A puzzle piece being composed of other pieces.

I would argue that algebraic data types fits the bill. This post will take a quick look at them, from the perspective of a curious object-oriented programmer.

Algebraic Data Types #

Algebraic data types, often abbreviated as ADTs1, are a way to compose types from other types. They can be used to describe complex data in a clean and type safe way.

What does “algebraic” mean, you may ask. In school, you probably learned to solve equations such as \(2*x + 3 = 7\). That kind of math is called algebra and deals with symbols and the rules for manipulating these symbols. Just like the equation I just wrote is made up of products (\(*\)) and sums (\(+\)), algebraic data types are made up of products and sums, too.

Products and sums #

Algebraic data types are built out of two kinds of types.

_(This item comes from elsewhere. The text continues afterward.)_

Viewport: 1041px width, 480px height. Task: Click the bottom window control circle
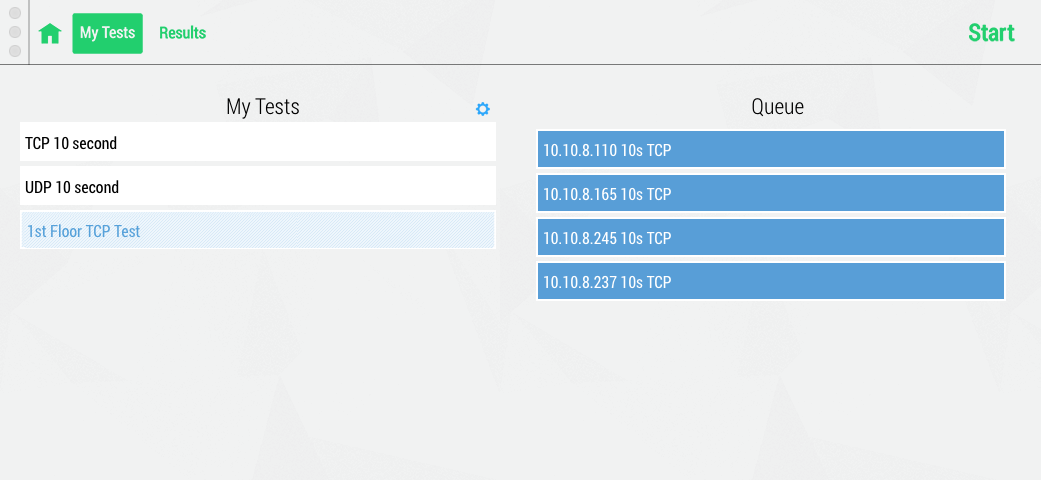(15, 50)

  • Product types: A combination of multiple other types. The keyword is “and”, as in \(T = A\ and\ B\ and\ C\). Typical product types include classes, records, or tuples. A simple example could be a Java record defining a Circle as a center Point and a double radius.

    record Circle(Point center, double radius) {}
    
  • Sum types: A choice between multiple other types. The keyword is “or”, as in \(T = A\ or\ B\ or\ C\). Sum types are also called union types. Typical sum types include interfaces and enums. An example in Java could be a sealed interface Shape defined as a Circle or a Square or a Triangle.

    sealed interface Shape permits Circle, Square, Triangle {}
    

    There is another common syntax for union types that you may have seen. Here’s an example in TypeScript.2

    type Shape = Circle | Square | Triangle
    

ADTs are sealed #

An important property of ADTs is that they are sealed or closed. That means that their definition contains all possible cases and no further cases can exist. As opposed to regular interfaces, this means it is not possible to add more implementations without adding it to the list of permitted types. This has some interesting implications that we will come back to later.

An example #

It is easy to look at the formal definition of ADTs and get the impression that they are a bit complicated. In fact, they are not. They are pretty natural to use, they also very useful!

Let’s start with an example of basic geometric shapes such as circles, squares, and triangles. (As usual, the model is overly simplified to fit into a blog post.)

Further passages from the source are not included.